The Economist published a piece earlier month profiling what it calls "a new wave of disrupters" taking on American healthcare — from DTC prescription platforms to AI chatbots to venture-backed diagnostic startups — as digital health attracted $14 billion in VC funding in 2025, up 35% from the year before.

The article's central premise goes like this: American healthcare has "proved resistant to treatment from disrupters." Google tried and failed. IBM tried and failed. Amazon tried and failed. But now — with AI improving, patients fed up, and regulators loosening — maybe this new wave will finally break through.

That premise is wrong. Not the part about the new wave — those companies are real, and some of them will matter. The part that's wrong is the claim that past disruption failed. It didn't fail. It succeeded — massively, over decades — and the healthcare system (and the Economist) never noticed, because the disruption happened outside the walls, and no one was measuring.
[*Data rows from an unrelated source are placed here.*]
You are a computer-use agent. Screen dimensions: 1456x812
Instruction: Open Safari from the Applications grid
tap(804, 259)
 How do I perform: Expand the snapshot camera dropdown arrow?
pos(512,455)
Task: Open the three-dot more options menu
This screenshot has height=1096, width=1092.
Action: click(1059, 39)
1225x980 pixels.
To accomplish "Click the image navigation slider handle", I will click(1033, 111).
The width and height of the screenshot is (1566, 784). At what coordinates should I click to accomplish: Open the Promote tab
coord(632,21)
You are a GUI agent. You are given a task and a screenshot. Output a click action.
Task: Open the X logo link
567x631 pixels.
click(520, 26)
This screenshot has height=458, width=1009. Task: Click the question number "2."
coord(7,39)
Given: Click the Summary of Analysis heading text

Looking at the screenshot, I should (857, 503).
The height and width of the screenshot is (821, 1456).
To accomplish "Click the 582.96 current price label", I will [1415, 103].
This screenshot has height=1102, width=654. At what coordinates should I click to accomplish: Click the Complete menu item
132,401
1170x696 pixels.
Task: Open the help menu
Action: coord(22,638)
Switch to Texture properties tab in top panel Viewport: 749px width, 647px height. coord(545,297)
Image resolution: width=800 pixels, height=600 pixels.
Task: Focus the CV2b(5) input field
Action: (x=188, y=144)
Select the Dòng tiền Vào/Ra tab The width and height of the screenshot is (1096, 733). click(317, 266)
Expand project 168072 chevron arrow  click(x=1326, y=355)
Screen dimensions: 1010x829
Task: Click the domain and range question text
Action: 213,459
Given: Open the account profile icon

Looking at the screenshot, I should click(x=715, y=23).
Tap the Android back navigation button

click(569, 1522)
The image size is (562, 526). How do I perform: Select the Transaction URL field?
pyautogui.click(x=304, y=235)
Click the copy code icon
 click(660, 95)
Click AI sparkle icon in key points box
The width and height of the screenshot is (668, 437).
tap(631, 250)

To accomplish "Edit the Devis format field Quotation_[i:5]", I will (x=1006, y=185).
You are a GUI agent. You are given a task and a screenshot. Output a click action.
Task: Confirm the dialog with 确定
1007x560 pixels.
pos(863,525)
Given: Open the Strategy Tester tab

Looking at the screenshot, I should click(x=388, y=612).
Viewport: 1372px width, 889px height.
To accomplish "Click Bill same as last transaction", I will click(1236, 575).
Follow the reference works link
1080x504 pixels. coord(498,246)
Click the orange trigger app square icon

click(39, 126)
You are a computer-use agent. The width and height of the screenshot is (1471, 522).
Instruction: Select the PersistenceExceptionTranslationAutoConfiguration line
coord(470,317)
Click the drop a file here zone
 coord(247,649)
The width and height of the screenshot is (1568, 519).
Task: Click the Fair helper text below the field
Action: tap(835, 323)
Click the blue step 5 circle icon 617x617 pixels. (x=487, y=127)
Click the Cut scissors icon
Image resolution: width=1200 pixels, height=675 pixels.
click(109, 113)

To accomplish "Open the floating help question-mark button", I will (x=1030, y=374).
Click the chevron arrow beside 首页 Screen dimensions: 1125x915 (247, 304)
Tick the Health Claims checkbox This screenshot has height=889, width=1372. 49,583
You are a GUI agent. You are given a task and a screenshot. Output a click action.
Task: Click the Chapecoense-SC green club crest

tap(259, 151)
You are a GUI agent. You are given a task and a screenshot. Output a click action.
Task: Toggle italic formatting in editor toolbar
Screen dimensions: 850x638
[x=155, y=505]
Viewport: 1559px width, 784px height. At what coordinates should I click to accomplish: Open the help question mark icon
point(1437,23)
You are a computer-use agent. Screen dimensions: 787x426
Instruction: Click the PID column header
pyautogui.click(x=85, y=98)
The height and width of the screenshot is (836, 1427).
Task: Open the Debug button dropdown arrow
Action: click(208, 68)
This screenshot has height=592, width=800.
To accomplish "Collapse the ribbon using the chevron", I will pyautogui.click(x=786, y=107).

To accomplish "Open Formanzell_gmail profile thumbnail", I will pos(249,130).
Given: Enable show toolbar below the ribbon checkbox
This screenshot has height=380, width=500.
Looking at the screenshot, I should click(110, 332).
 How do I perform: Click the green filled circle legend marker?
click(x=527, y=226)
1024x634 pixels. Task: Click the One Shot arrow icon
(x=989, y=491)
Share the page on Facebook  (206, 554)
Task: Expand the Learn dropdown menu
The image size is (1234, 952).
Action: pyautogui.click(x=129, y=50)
Decades of disruption, ignored

The Economist lists Google as its first example of a failed disrupter. In 2008, Google launched a platform to help people store and manage their health records. It shut down in 2011 after failing to gain users.

google search for headache remedy

Google: all-time healthcare disruption champ

Fair enough. Google Health the product was a flop. But Google Search has been arguably the most successful healthcare disrupter in history. How many people have Googled a symptom over the past twenty years and decided they didn't need a doctor? How many sore throats, rashes, back pains, and anxious late-night questions were resolved — well or poorly — by a search engine instead of a physician?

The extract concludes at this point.